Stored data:
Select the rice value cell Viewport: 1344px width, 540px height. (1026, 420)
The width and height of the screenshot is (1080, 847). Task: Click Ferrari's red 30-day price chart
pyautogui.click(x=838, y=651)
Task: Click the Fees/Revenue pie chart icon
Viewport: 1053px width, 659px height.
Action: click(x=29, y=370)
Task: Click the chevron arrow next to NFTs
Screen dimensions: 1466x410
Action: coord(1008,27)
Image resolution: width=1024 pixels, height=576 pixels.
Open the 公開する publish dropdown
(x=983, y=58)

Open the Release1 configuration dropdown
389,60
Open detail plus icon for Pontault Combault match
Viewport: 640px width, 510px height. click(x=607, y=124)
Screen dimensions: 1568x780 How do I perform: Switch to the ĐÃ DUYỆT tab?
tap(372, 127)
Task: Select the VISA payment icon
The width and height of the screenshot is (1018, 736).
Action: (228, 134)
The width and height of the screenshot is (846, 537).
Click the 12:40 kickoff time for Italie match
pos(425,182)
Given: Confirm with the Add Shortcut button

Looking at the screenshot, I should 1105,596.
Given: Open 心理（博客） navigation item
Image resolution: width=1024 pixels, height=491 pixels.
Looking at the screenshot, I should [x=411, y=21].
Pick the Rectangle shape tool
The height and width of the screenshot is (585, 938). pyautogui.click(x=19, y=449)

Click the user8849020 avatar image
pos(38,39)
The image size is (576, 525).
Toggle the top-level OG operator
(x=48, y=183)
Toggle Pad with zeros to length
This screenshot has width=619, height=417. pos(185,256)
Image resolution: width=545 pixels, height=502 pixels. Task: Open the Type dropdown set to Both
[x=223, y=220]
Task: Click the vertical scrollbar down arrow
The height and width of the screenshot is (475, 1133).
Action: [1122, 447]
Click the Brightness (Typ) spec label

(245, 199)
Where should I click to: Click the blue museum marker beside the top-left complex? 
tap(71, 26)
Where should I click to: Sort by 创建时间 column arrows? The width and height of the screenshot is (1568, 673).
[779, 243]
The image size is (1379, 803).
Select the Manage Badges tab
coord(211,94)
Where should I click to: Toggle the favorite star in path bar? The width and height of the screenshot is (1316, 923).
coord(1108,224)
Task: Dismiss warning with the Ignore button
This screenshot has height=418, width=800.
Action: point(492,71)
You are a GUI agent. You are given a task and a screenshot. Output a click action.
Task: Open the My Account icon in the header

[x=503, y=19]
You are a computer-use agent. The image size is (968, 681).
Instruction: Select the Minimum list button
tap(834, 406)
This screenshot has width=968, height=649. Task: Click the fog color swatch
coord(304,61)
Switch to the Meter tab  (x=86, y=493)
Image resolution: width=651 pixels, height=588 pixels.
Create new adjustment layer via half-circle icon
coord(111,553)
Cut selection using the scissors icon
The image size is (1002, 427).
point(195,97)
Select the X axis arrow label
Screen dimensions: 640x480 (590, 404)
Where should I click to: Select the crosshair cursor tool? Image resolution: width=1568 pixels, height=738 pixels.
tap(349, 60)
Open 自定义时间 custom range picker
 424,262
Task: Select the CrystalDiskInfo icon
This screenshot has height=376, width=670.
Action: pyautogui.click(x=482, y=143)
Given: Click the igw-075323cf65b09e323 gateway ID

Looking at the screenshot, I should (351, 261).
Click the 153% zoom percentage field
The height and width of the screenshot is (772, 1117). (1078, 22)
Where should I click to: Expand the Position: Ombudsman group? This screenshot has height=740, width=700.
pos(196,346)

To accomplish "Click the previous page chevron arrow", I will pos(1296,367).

Problem: Pull out all lines in the data above that include "agent".

Written answer:
You are a GUI agent. You are given a task and a screenshot. Output a click action.
You are a computer-use agent. The image size is (968, 681).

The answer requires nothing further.